RECORDS PROVIDED below:

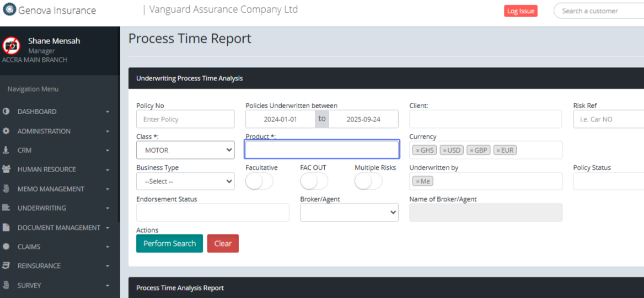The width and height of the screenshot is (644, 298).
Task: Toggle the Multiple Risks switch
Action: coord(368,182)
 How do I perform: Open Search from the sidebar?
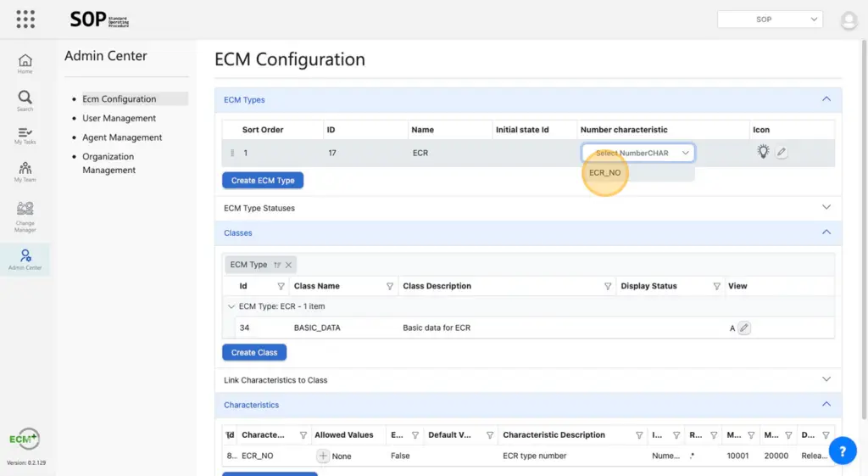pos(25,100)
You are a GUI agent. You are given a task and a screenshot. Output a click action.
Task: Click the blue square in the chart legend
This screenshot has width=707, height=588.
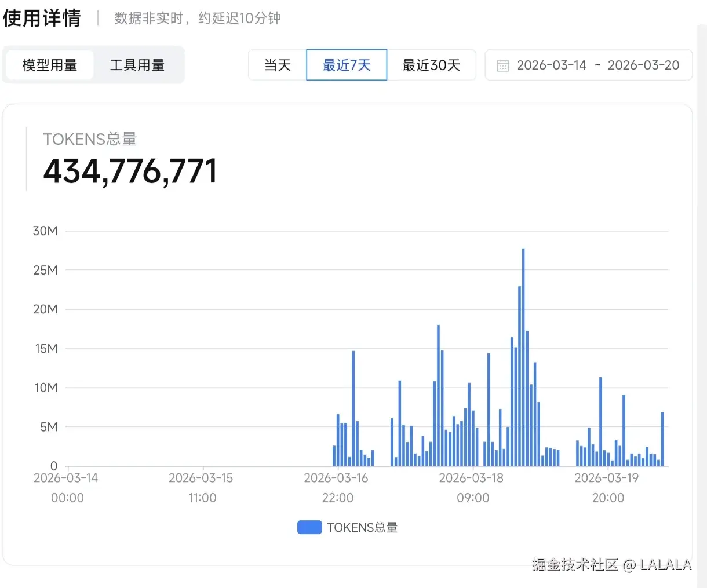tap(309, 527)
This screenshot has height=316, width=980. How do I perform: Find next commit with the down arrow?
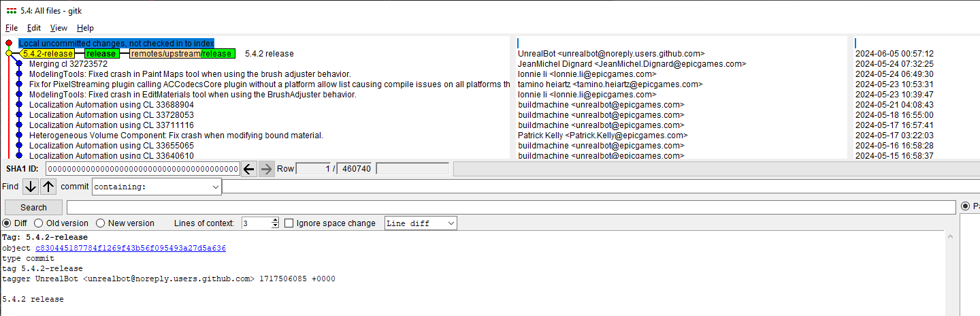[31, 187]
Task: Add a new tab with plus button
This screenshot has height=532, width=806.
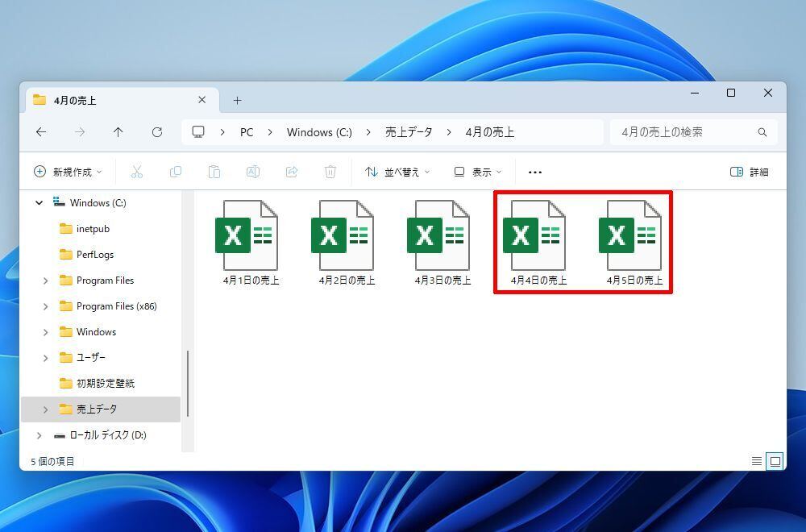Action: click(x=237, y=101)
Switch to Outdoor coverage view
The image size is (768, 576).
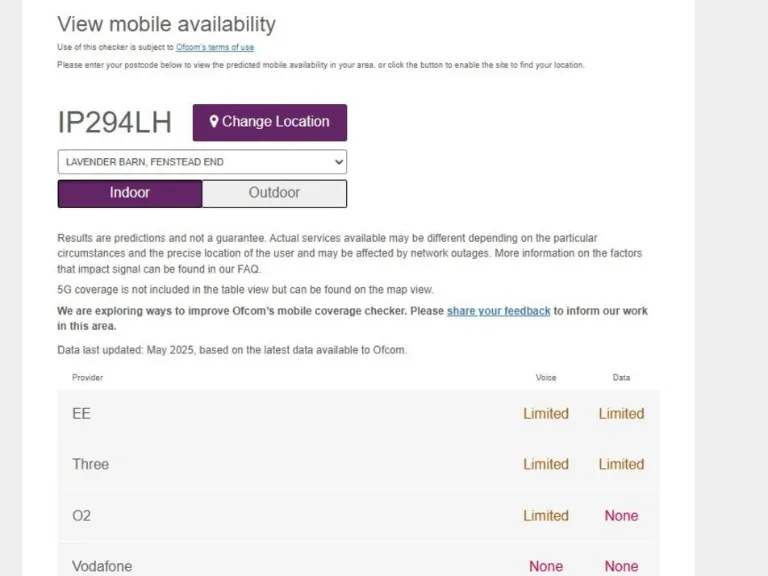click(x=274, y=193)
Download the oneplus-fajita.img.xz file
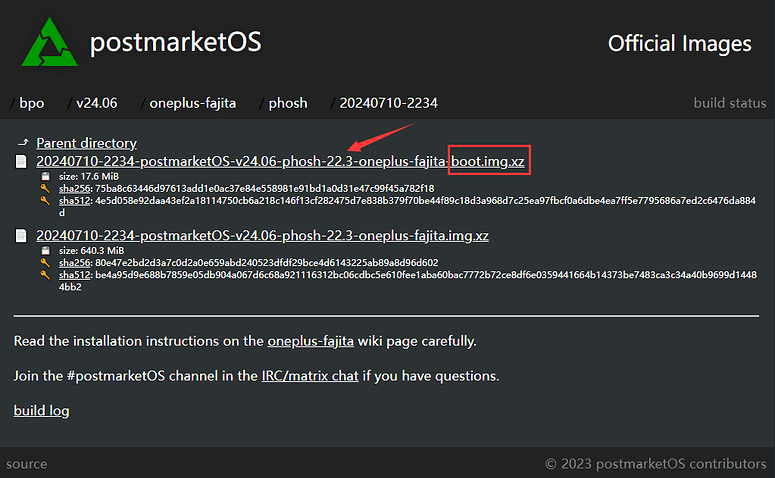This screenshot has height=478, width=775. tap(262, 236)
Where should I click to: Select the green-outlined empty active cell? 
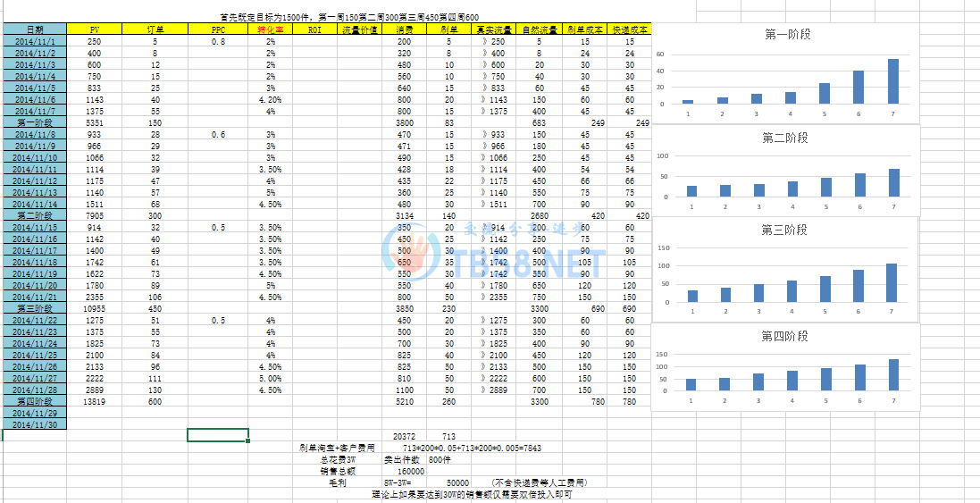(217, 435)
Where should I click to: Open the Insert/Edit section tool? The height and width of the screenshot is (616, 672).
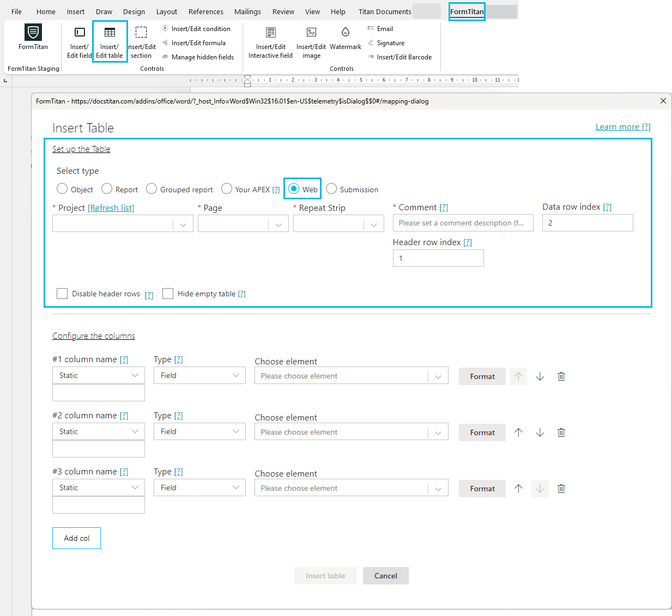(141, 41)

End of RECORDS PROVIDED.
RECORDS PROVIDED below:

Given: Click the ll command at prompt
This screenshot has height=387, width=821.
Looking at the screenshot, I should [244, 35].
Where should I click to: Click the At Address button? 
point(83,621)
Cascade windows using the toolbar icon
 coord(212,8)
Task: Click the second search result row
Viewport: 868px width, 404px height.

End of RECORDS PROVIDED.

TASK GOAL -> Transcribe, from the material above, the stretch starting at the line with "Task: Click the blue" and ending at the line with "Task: Add a new tab with plus button", both included, exactly. Do not carry over pictures.

SOLUTION ->
Task: Click the blue square in the chart legend
This screenshot has width=707, height=588.
tap(309, 527)
This screenshot has height=316, width=980. How do I perform: Find next commit with the down arrow?
[31, 187]
Task: Add a new tab with plus button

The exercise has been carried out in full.